[Screenshot grounding data]

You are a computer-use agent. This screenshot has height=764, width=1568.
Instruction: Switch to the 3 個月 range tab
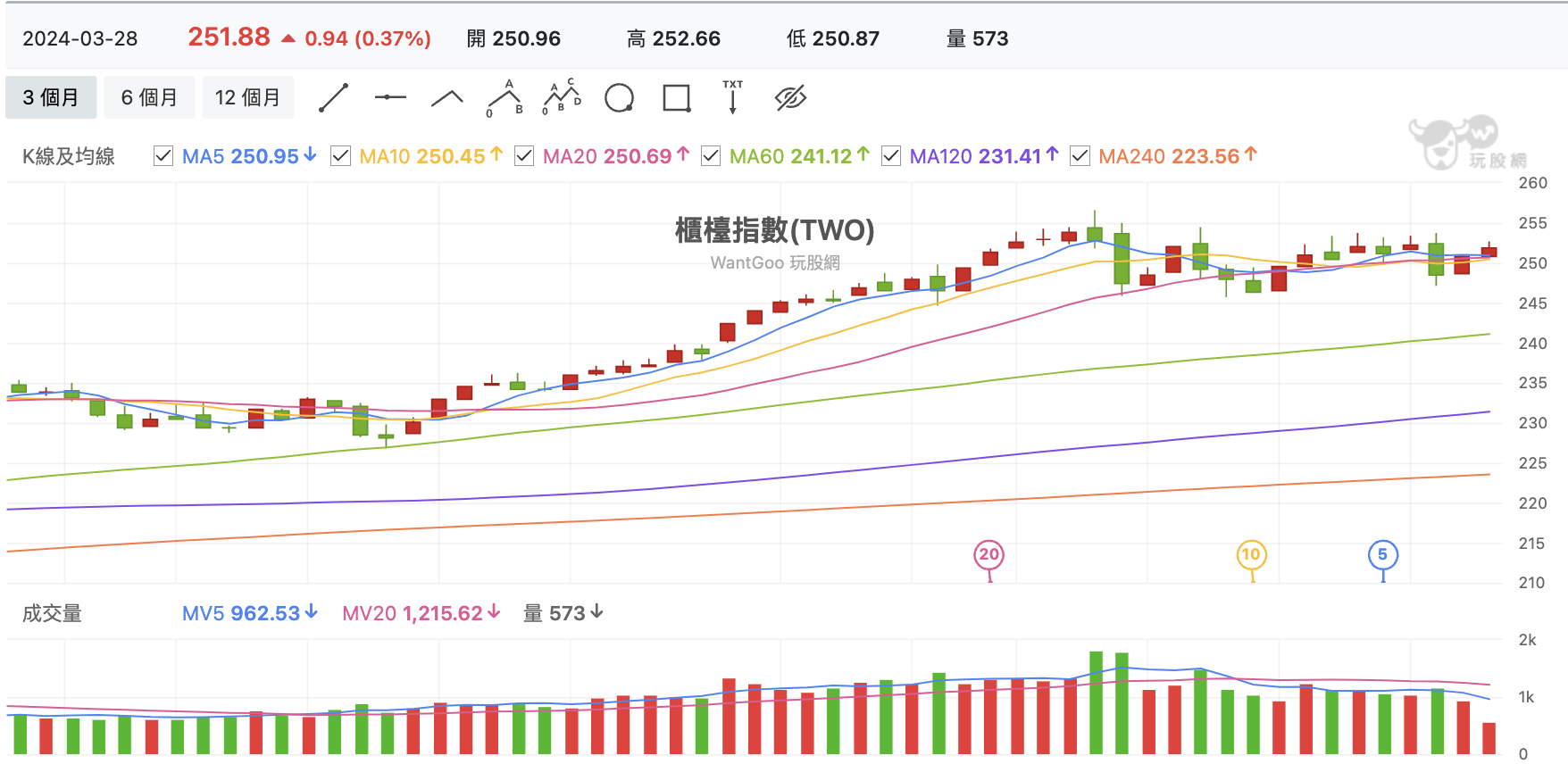click(51, 97)
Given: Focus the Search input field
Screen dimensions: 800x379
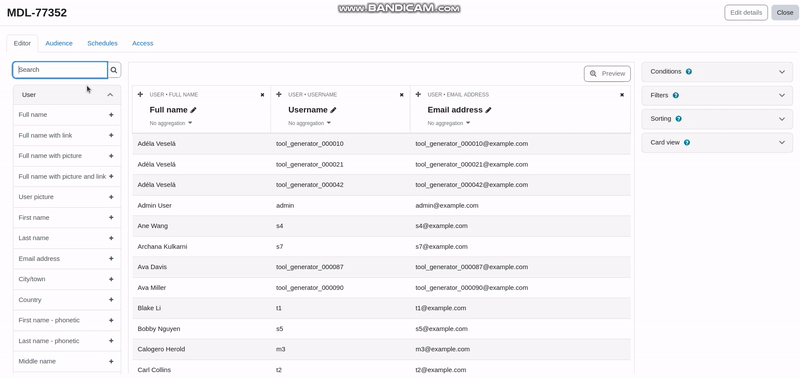Looking at the screenshot, I should 60,70.
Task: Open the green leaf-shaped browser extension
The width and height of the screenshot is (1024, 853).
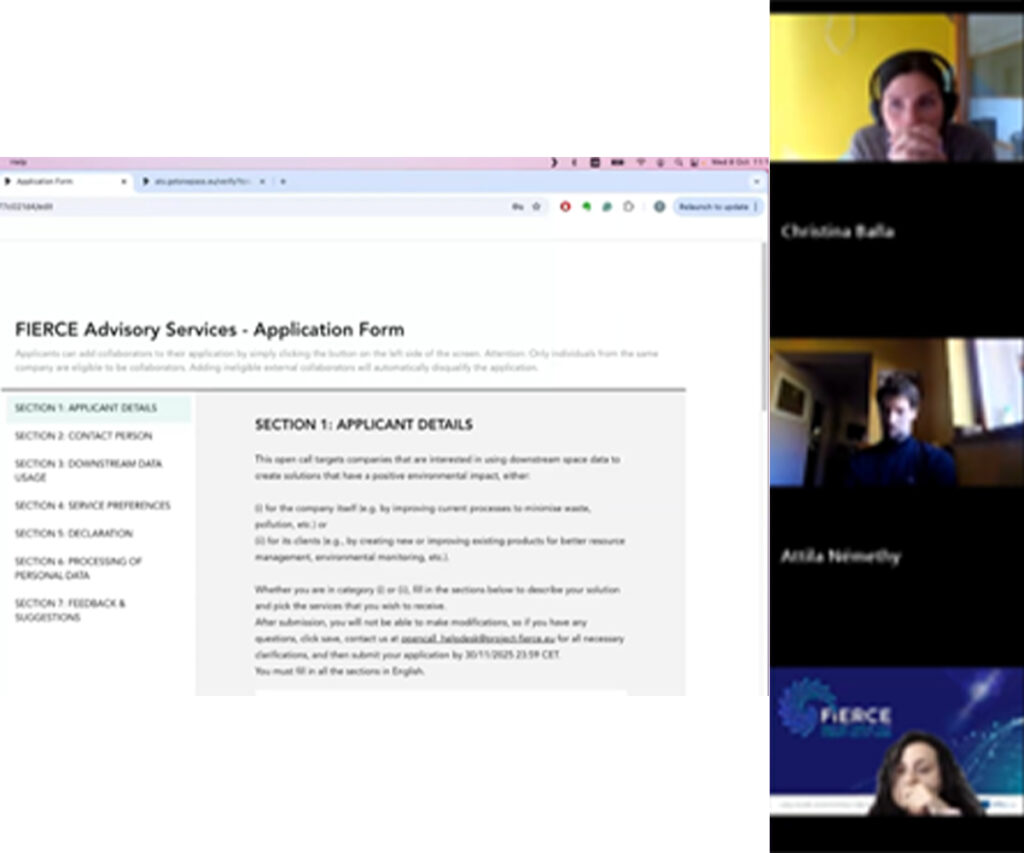Action: click(x=587, y=207)

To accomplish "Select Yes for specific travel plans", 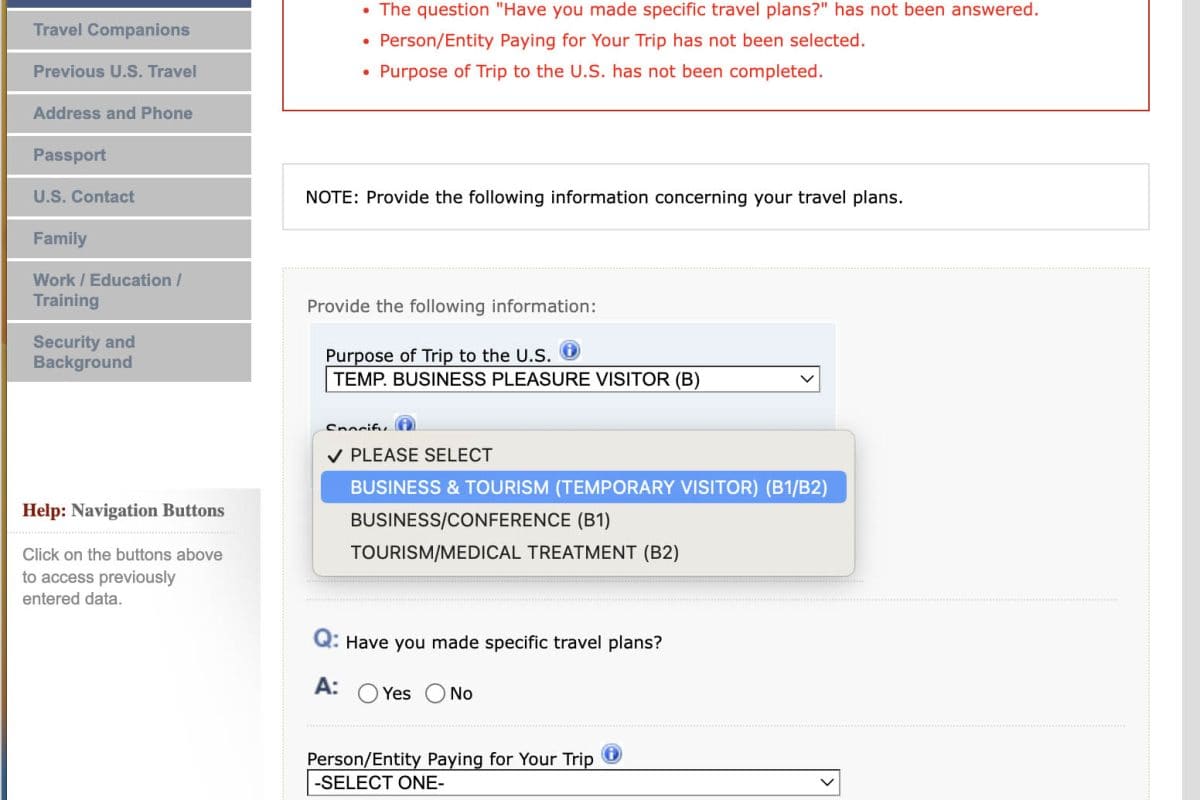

Task requirements
Quote precisely the lines of the data from the line containing "Screen dimensions: 800x379" through its final line, both included, excluding pictures.

Result below
Screen dimensions: 800x379
Looking at the screenshot, I should 60,70.
Task: Open the green leaf-shaped browser extension
The width and height of the screenshot is (1024, 853).
Action: click(x=587, y=207)

To accomplish "Select Yes for specific travel plans", 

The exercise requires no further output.